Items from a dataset
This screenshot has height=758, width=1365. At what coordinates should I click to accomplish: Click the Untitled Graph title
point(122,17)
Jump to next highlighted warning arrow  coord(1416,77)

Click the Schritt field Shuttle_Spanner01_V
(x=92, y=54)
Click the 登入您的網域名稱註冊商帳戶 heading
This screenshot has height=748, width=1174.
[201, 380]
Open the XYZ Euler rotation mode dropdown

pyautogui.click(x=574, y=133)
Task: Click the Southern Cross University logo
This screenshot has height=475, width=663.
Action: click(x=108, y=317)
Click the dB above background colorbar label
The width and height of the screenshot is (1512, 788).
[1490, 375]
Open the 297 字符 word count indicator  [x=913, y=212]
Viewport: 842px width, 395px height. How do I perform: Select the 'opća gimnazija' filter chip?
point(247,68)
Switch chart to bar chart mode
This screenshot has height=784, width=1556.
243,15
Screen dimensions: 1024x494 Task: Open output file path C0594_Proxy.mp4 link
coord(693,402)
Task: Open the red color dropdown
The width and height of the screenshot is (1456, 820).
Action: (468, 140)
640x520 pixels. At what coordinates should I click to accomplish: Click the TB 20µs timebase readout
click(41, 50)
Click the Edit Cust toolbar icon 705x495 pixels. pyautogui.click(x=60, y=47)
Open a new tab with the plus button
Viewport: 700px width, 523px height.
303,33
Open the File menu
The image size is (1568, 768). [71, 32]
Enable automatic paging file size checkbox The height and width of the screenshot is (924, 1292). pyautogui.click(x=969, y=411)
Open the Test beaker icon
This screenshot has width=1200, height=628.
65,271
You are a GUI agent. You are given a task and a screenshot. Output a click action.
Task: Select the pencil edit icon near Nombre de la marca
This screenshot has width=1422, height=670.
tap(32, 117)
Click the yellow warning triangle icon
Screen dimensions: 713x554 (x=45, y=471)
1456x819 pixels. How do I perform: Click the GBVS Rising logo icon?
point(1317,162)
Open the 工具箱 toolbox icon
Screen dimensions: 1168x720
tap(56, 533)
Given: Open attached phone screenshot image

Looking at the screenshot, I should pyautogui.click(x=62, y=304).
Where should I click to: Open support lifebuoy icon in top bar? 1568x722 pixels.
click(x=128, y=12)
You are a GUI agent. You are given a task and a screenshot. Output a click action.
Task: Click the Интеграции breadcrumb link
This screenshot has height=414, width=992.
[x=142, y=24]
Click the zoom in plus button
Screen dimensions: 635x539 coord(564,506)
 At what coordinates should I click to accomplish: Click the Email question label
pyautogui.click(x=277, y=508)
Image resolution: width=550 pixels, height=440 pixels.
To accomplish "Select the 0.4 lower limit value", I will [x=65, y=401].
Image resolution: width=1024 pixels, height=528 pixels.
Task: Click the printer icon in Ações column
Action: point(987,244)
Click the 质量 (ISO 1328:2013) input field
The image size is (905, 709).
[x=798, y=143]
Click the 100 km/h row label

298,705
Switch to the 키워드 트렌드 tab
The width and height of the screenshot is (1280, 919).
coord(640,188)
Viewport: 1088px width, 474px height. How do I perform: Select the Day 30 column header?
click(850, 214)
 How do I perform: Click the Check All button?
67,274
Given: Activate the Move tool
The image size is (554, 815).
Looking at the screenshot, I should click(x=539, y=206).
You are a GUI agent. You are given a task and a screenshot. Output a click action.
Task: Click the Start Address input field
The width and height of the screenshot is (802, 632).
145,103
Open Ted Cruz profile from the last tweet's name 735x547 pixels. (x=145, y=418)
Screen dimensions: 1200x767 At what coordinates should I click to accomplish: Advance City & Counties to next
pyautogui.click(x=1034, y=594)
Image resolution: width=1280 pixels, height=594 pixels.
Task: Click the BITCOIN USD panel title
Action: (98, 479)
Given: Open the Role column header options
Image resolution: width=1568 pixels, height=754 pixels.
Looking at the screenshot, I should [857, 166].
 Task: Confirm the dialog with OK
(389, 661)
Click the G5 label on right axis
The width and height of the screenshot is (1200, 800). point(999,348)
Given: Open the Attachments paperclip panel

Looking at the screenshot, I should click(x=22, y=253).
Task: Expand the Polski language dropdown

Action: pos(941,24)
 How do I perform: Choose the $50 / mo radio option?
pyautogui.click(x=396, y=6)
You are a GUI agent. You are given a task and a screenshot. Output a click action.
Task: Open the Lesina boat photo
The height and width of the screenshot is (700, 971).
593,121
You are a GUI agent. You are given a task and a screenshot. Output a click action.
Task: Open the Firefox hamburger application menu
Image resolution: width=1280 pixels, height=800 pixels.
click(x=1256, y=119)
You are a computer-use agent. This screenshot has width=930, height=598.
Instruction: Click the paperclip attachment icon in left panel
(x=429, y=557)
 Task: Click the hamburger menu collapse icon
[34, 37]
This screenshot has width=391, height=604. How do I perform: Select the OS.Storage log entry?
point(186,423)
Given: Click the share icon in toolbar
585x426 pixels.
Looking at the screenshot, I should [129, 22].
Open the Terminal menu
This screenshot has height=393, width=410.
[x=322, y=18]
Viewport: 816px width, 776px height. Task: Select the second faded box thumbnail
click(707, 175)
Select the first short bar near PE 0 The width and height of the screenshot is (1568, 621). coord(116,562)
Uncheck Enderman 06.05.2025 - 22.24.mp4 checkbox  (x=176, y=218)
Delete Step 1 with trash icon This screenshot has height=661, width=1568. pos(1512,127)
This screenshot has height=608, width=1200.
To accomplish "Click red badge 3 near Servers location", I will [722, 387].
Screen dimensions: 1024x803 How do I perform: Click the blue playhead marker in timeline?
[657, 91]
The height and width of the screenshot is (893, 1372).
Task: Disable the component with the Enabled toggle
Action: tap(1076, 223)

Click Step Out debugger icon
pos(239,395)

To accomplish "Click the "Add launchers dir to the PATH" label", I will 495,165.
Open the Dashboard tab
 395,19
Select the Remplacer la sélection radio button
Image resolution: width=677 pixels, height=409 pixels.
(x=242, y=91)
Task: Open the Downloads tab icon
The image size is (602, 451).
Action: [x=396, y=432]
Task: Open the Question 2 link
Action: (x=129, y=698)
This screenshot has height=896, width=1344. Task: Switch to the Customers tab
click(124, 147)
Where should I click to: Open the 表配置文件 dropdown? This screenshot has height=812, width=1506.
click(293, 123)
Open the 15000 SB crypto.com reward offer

Work instructions:
Your task is to copy every line in the entries that holds the string "near".

Solution to this problem:
Task: Select the pencil edit icon near Nombre de la marca
Select the first short bar near PE 0 The width and height of the screenshot is (1568, 621). coord(116,562)
To accomplish "Click red badge 3 near Servers location", I will [722, 387].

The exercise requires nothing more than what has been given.